— EXERCISE TASK A —
In the forum thread about fitting a linear model, what kind of forecasting model is the asker working on?
— EXERCISE TASK B —
From the forum thread about fitting a linear model, quote the passage from "fitlm will be" to "you put in.".

— QUOTED PASSAGE —

How do I now fit a linear model to this set of data to check the performance of my predictions? By the way it is electrical load forecasting model.
My other doubt is that in the examples shown by most of the sources, they use the last column data as response variable and this is the part I'm struggling with.

fitlm will be able to do this for you quite nicely. You use fitlm to train a linear regression model, so you provide it the predictors as well as the responses. Once you do this, you can then use predict to predict the new responses based on new predictors that you put in.
The basic way for you to call this is:
lmModel = fitlm(X, y, 'linear', 'RobustOpts', 'on');
X is a data matrix where each column is a predictor and each row is an observation. Therefore, you would have to transpose your matrix before running this function. Basically, you would do P(1:3,:).' as you only want the first three rows (now columns) of your data. y would be your output values for each observation and this is a column vector that has the same number of rows as your observations. Regarding your comment about using the "last" column as the response vector, you don't have to do this at all. You specify your response vector in a completely separate input variable, which is y. As such, your a1 would serve here, while your predictors and observations would be stored in X. You can totally place your response vector as a column in your matrix; you would just have to subset it accordingly.

— SOURCE EXCERPT —
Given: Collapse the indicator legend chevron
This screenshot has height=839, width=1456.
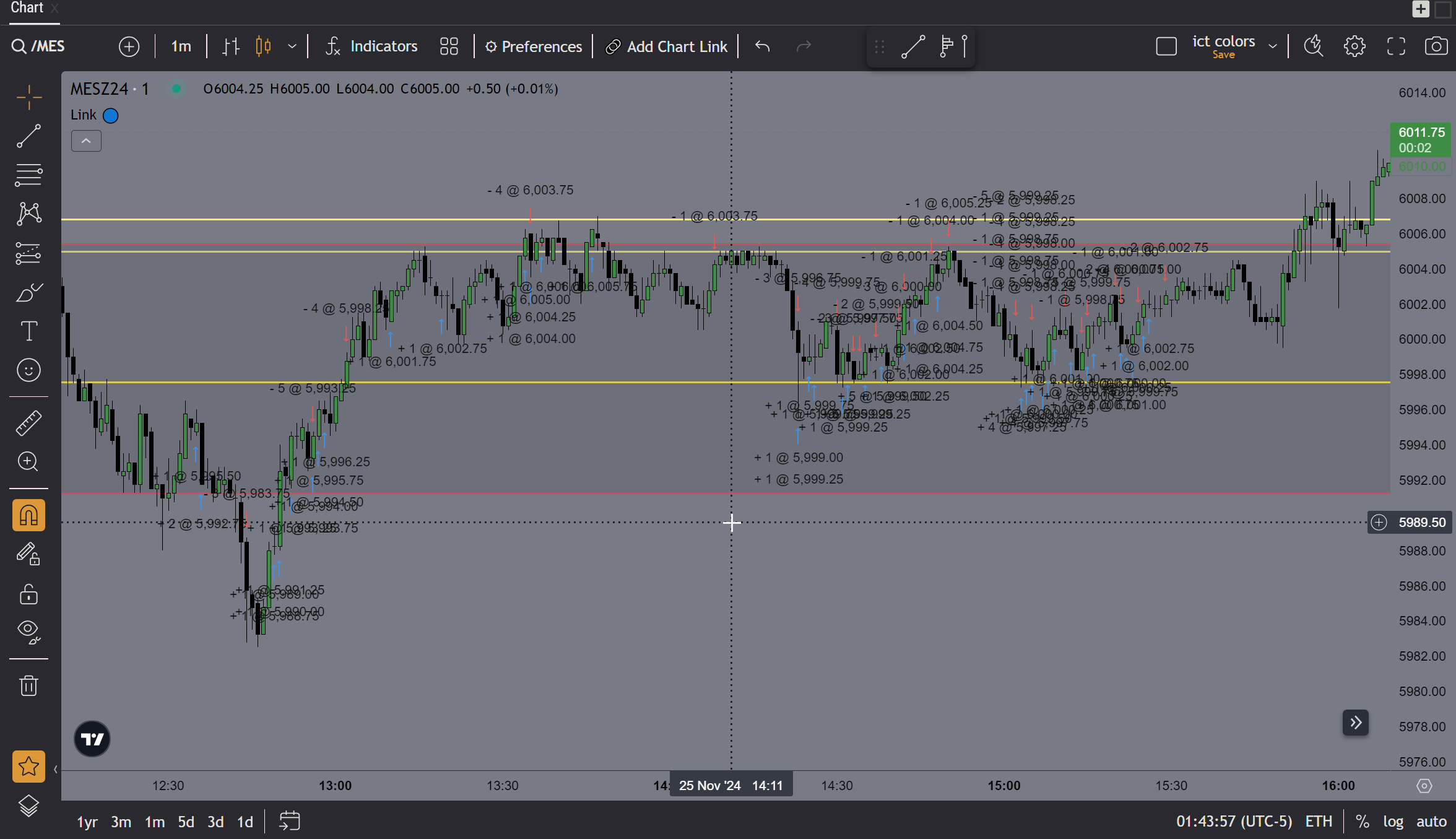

— COMPLETE ANSWER A —
An electrical load forecasting model.

— COMPLETE ANSWER B —
fitlm will be able to do this for you quite nicely. You use fitlm to train a linear regression model, so you provide it the predictors as well as the responses. Once you do this, you can then use predict to predict the new responses based on new predictors that you put in.